“Lifting up his eyes, then, and seeing that a multitude was coming to him, Jesus said to Philip, ‘How are we to buy bread, so that these people may eat?’ This he said to test/prove/tempt him (πειράζων αὐτόν), for he himself knew what he would do. Philip answered him, ‘Two hundred denarii would not buy enough bread for each of them to get a little…” (Jn 6: 5-7)
What does it mean, that Jesus said this to Philip to “test” him? At the risk of sounding irreverent, I’d say that, when Philip was asked this rather-impossible question to “test” (or “prove” or even “tempt,” as the Greek verb here can be translated) him, I think that what the Evangelist John is telling us is that our one-and-only Lord of Surprises was simply teasing him. I mean, I think Jesus made a joke, because He had a sense of humor. But a lot of the first-century humor in the Gospels is understandably “lost in translation,” and lost on us, across the centuries.

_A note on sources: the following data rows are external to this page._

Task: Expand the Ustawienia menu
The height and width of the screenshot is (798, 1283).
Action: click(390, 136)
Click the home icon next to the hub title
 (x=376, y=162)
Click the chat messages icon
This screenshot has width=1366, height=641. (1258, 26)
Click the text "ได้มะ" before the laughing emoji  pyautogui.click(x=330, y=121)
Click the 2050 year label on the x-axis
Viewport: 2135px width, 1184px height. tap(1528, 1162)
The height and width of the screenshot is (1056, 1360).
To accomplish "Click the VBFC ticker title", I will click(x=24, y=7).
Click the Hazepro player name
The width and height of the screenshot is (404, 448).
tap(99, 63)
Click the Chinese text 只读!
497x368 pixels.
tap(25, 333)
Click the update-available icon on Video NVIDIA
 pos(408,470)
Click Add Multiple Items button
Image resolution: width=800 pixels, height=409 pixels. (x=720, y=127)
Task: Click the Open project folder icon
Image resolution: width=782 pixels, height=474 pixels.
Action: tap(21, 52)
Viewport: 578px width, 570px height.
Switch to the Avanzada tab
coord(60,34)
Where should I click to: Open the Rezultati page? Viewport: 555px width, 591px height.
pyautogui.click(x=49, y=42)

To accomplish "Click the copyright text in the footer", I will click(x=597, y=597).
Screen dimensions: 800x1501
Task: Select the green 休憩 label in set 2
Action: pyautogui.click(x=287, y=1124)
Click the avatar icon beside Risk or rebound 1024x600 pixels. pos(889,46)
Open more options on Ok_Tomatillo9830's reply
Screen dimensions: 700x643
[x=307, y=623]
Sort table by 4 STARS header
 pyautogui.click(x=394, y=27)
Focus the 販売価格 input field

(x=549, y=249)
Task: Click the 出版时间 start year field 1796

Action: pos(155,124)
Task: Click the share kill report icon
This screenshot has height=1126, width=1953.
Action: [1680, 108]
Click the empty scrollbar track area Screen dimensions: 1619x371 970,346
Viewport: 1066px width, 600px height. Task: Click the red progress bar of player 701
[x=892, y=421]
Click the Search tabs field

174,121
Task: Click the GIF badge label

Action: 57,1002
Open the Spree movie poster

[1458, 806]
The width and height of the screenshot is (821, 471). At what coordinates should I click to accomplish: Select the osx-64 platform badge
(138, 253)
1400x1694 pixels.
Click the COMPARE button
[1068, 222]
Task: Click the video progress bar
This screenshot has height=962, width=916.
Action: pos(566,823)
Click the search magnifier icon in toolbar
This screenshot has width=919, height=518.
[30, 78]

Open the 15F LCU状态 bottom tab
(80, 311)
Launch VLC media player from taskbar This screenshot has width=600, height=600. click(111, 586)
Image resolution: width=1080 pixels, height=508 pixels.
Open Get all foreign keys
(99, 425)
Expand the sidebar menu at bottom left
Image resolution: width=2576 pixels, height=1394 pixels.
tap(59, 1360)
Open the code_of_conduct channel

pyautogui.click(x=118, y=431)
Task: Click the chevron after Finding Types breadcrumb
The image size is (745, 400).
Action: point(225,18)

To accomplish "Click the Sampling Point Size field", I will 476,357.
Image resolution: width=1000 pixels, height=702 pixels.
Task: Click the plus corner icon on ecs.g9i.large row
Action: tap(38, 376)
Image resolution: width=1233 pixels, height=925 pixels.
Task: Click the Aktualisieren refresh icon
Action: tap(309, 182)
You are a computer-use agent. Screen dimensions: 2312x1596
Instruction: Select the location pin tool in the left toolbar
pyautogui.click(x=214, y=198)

I am sure that our Lord had a sense of humor, – that God-given gift to human nature that makes so much in our lives simpler. In any event, I cannot imagine a perfect human being, nor a perfect God, – and Jesus Christ was both, – I could not imagine a perfect (or even just likeable) person without a sense of humor. Nor would I want to spend more than a half-hour or so in the presence of any such person, devoid of a sense of humor. Even in the Old Testament, God demonstrates a sense of humor, for example, when He says about Adam and Eve, after He finds them hiding behind the trees and makes clothes for them, after The Fall: “Look, the man has become like one of us, knowing good and evil…” (Gen 3: 22). Lord, thank You for having a sense of humor with us, even as You “know” what You are doing with us, as You clothe and feed us, throughout the ages. And thank You for passing that sense of humor on to us, that our lives and our “issues” may be easier, with ourselves and others, and that we may learn Your way of being, which is light and lightness.